▼
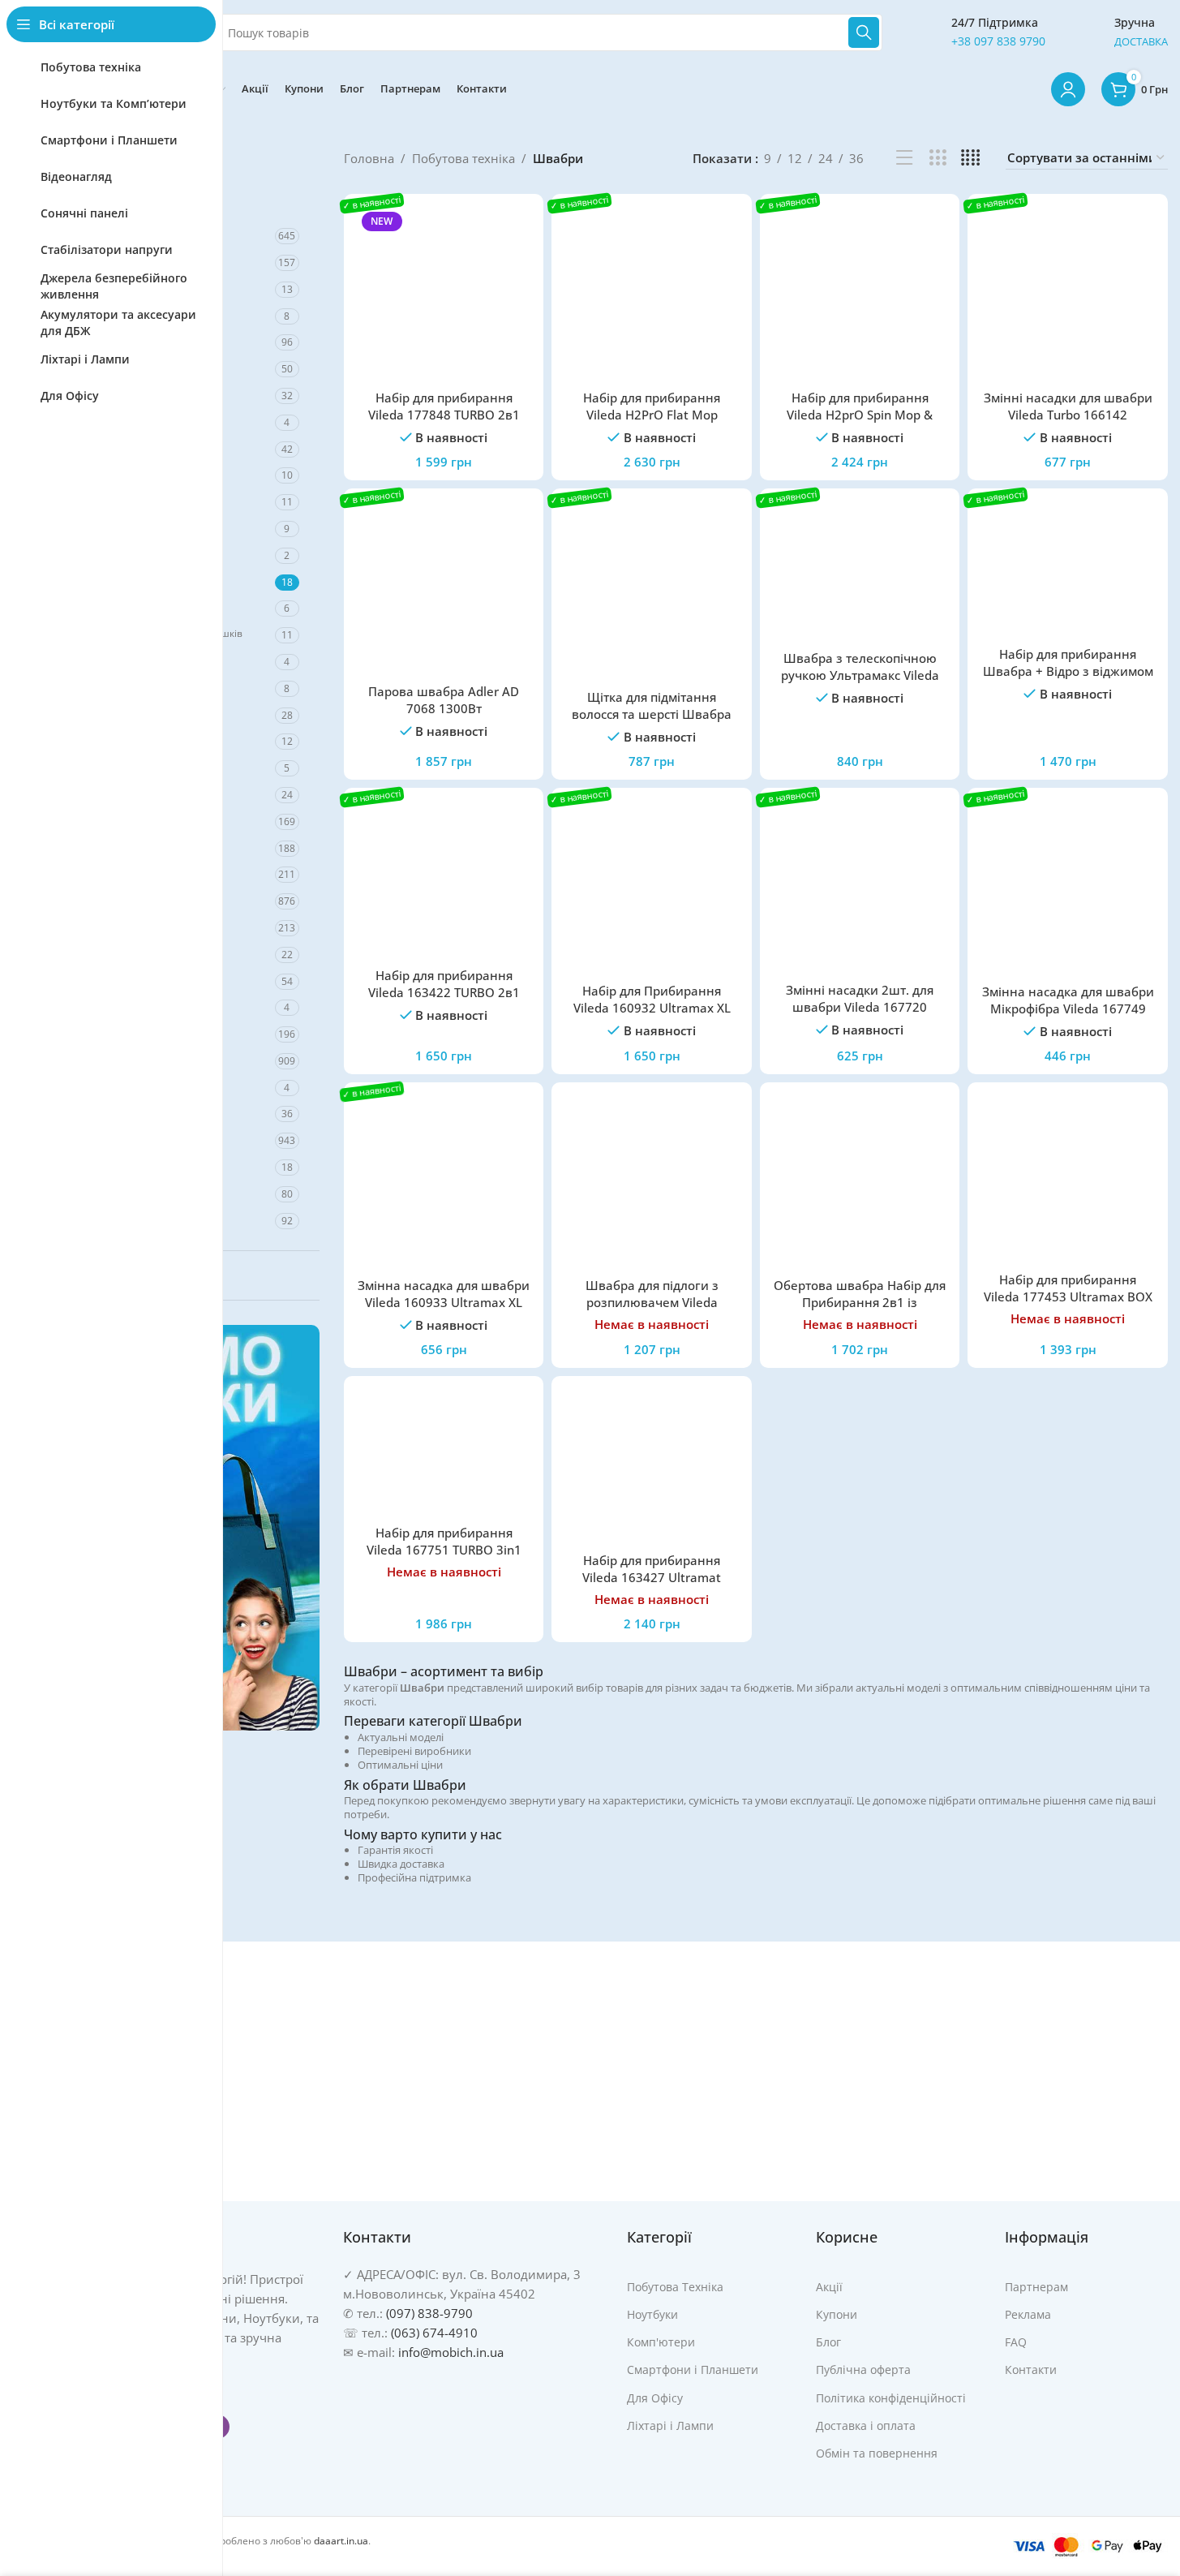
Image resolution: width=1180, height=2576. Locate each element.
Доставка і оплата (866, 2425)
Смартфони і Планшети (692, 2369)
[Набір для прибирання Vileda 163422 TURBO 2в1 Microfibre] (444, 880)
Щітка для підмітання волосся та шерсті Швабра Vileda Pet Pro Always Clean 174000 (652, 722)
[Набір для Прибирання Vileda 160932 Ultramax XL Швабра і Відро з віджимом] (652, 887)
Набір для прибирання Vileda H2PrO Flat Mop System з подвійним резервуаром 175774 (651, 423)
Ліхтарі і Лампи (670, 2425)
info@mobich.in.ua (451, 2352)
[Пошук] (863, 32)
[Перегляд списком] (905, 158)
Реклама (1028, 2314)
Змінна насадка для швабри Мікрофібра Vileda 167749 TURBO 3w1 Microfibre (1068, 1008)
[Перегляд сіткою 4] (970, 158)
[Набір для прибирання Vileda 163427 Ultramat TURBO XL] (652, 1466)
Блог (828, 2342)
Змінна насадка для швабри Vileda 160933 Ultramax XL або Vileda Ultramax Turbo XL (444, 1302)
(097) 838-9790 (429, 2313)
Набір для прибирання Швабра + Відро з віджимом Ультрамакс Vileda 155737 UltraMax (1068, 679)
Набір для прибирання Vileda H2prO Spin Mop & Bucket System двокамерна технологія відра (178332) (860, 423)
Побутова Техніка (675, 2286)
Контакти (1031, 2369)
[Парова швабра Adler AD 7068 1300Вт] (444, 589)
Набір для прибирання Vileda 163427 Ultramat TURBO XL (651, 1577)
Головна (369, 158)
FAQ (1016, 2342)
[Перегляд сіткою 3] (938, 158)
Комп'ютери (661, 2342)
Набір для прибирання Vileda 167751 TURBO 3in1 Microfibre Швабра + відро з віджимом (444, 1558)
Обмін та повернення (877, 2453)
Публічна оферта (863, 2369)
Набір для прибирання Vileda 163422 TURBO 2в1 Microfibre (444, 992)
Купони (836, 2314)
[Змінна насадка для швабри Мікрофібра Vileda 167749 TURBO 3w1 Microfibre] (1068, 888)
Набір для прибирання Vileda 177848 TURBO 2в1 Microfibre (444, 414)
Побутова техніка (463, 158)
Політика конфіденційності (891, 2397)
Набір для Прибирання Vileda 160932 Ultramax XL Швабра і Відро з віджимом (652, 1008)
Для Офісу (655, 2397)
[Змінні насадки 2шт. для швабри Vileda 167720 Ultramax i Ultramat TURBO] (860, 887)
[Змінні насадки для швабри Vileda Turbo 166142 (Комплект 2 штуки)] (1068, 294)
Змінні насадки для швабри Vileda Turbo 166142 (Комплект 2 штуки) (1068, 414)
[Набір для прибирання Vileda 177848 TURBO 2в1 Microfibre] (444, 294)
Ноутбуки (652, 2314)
▲
**THE TASK**
Retype all of the data above line for line without changing anything, and leave out the pictures.

**TASK SOLUTION**
Image resolution: width=1180, height=2576. Locate each element.
Доставка і оплата (866, 2425)
Смартфони і Планшети (692, 2369)
[Набір для прибирання Vileda 163422 TURBO 2в1 Microfibre] (444, 880)
Щітка для підмітання волосся та шерсті Швабра Vileda Pet Pro Always Clean 174000 (652, 722)
[Набір для Прибирання Vileda 160932 Ultramax XL Швабра і Відро з віджимом] (652, 887)
Набір для прибирання Vileda H2PrO Flat Mop System з подвійним резервуаром 175774 (651, 423)
Ліхтарі і Лампи (670, 2425)
info@mobich.in.ua (451, 2352)
[Пошук] (863, 32)
[Перегляд списком] (905, 158)
Реклама (1028, 2314)
Змінна насадка для швабри Мікрофібра Vileda 167749 TURBO 3w1 Microfibre (1068, 1008)
[Перегляд сіткою 4] (970, 158)
[Набір для прибирання Vileda 163427 Ultramat TURBO XL] (652, 1466)
Блог (828, 2342)
Змінна насадка для швабри Vileda 160933 Ultramax XL або Vileda Ultramax Turbo XL (444, 1302)
(097) 838-9790 (429, 2313)
Набір для прибирання Швабра + Відро з віджимом Ультрамакс Vileda 155737 UltraMax (1068, 679)
Набір для прибирання Vileda H2prO Spin Mop & Bucket System двокамерна технологія відра (178332) (860, 423)
Побутова Техніка (675, 2286)
Контакти (1031, 2369)
[Парова швабра Adler AD 7068 1300Вт] (444, 589)
Набір для прибирання Vileda 163427 Ultramat TURBO XL (651, 1577)
Головна (369, 158)
FAQ (1016, 2342)
[Перегляд сіткою 3] (938, 158)
Комп'ютери (661, 2342)
Набір для прибирання Vileda 167751 TURBO 3in1 Microfibre Швабра + відро з віджимом (444, 1558)
Обмін та повернення (877, 2453)
Публічна оферта (863, 2369)
Набір для прибирання Vileda 163422 TURBO 2в1 Microfibre (444, 992)
Купони (836, 2314)
[Змінна насадка для швабри Мікрофібра Vileda 167749 TURBO 3w1 Microfibre] (1068, 888)
Набір для прибирання Vileda 177848 TURBO 2в1 Microfibre (444, 414)
Побутова техніка (463, 158)
Політика конфіденційності (891, 2397)
Набір для Прибирання Vileda 160932 Ultramax XL Швабра і Відро з віджимом (652, 1008)
Для Офісу (655, 2397)
[Змінні насадки 2шт. для швабри Vileda 167720 Ultramax i Ultramat TURBO] (860, 887)
[Змінні насадки для швабри Vileda Turbo 166142 (Комплект 2 штуки)] (1068, 294)
Змінні насадки для швабри Vileda Turbo 166142 (Комплект 2 штуки) (1068, 414)
[Набір для прибирання Vileda 177848 TURBO 2в1 Microfibre] (444, 294)
Ноутбуки (652, 2314)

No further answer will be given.